[Yönergeler]:
• a. İç muhasebe konulu metne göre, tanrısız doğu öğretilerinde ve tanrılı dinlerin hemen hepsinde görülen ortak şey nedir?
• b. İç muhasebe konulu metni son cümlesinden sonrasıyla sürdürün.

[Verilen Metin]:
-=-=-=-=-
↓
Tanrısız doğu öğretilerinde ya da tanrılı dinlerin hemen hepsinde ortak bir şey görürüz. İç muhasebe. İnsanın varoluşun ortasında yersiz-yönsüz ve dağılmış haline çekidüzen vermek için ona rehberlik etmeye çalışan kadim din ve öğretilerin pratiklerinde kişinin ihtiyaç ve arzularını düzenlediği, iç dünyasının ayarlarını yapmaya koyulduğu, düşünsel faaliyetlerini izlediği, davranış ve tavırlarını incelemeye aldığı, gün içinde hareketlerine yön vermiş nefret, haset, ümitsizlik, kıskançlık ve doyumsuzluktan kendisini arındırdığı vakitler vardır. Bunların bazısı, ibadetlerin veya ritüellerin içine serpiştirilmiş, bazısı da kuvvetli teşviklerle şahsın kendi irade ve tanzimine bırakılmıştır.
Doğaldır ki, geçmiş çağlarda bu tarz öğretiler ve dinlerle ilişkisi olmayan insanlar, istemeden de olsa kendileri ile baş başa kalabiliyorlardı. Zira ellerini uzatıp bir başlarına kaldıkları o vakitten kendilerini kurtacak ışıklı ekran gibi kaçışlardan daha azına sahiplerdi. Bu nedenle bizim karanlık olarak tanımladığımız o verimsiz(!) çağların sözüm ona ilkel insanları dahi bu tarz ‘zorunlu imkanlardan’ öyle ya da böyle faydalanabiliyordu. Bu çağın insanı ise sanki günahmışçasına ‘boşluklarından’ özenle yalıtıldığı ve içe dönmenin yaratacağı kaygıdan dijital duvarlarla ayrıldığı parlak çağımızın ışıkları altında hey maşallah hakikati yudumluyor. Üstüne, verimlilik ve kâra kulluğun kültürleştiği düzenin etkisiyle kadim tanrılı ve tanrısız öğretileri hayatında yaşatmaya çalışanlar da muzdarip. Hayatın hızı ve yetişmeye çalıştığımız ticaretimiz, meetinglerimiz, borçlarımız, partilerimiz, ekranlarımız bizleri beklerken, ihtiyacımız olan bu pratiklere üstü hızlıca çizilmesi gereken to-do listimizden satırlarmış gibi bir ciddiyetsizlik ile yaklaşabiliyoruz.
Tüm bu koşuşturma içinde ‘acaba bir şeyler yanlış gidiyor olabilir mi’ sorusunu soracak yeterli boşluğu ve haliyle uyanıklık ve cesareti bulamayabiliyoruz. Bulsak dahi bu soruyla nasıl mücadele edeceğimiz de muamma. Bizden önce yaratılmış sistem ve kalıpların itaatkâr kulları olarak yetiştirilmek üzere tedrisatından geçtiğimiz modern kurumlar için bu varoluştaki biricik varlığımızla nasıl iletişimde kalacağımız boş bir felsefeden fazlası değil. Sen bir atsın evladım ve mutluluğun başka atların kaybetmesine bağlı. Sen de gözünü kapatıp koşacaksın. Koşmazsan ya da bu yarış nereye diye soruyorsan ‘gelecek ve itibar’ kartları ile korkutulacaksın. E ne yapacaksın. Çocuksun, mecbur inanacaksın.
-=-=-=-=-
[Veri Bölümü]:
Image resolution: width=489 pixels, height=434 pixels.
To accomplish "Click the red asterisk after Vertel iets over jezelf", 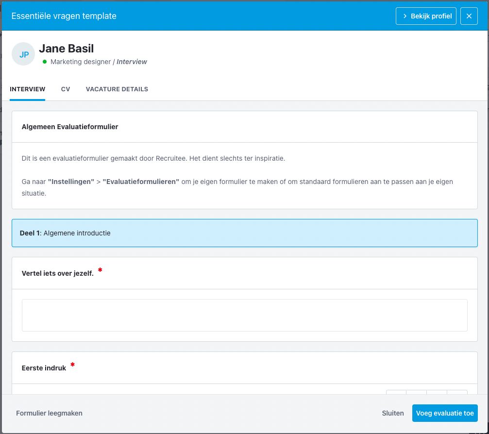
-=-=-=-=-
[Görev Sonuçları]:
• a. İç muhasebe.

• b.
Yıllarca neredeyse her şeyin standartlaşabildiğini gördük. Eğitim bunların en önde gelenlerinden biri. Standartlaşma bireysel farklılıkları, özgünlüğü ve esnekliği azaltabilir, haliyle yer yer kaliteyi veya derinliği düşürebilir. Ama aynı zamanda tekrar edilebilirliği, ölçeklenebilirliği ve erişilebilirliği artırır. Gel gelelim dünyanın çoğu yerinde, insanın kendi yalnızlığında iç dünyası ile gireceği münasebette ona yardımcı olacak insani becerilerinin inkişafı adına alternatif standartlar dahi sunulmuyor. Kimi memleketlerde lafını etmek bile ayıp... Ne yapalım sorusu birçokları için gündemde dahi değil. Bizlere zamanı nasıl doldurmamız gerektiğine dair tonlarca eğitim veriyorlar, ancak kendimizle baş başa kaldığımızda başımıza geleceklerden ya habersiz bırakıyorlar ya da boşlukları birer utanç çukuru gibi vaaz ediyorlar.
Lisedeki Serdar hocamı♥ hatırladım. Arada böyle deliler çıkıyordu da, matematik dersini bir kenara bırakabiliyor ve bizim iç dünyamızla dertlenip elinden geldiğince hayatı karşılayan becerilerimize odaklanabiliyor ve bizleri bir iç muhasebeye davet ediyordu. Bakmayın ne anlattığını da hatırlamıyorum, hatırladığım şey bizi ‘anlattığı dersin anlaşılmasından’ daha çok önemsediğiydi.
Niye anlattım bu kadar şey? (Biraz dertliyim belki ondan... :)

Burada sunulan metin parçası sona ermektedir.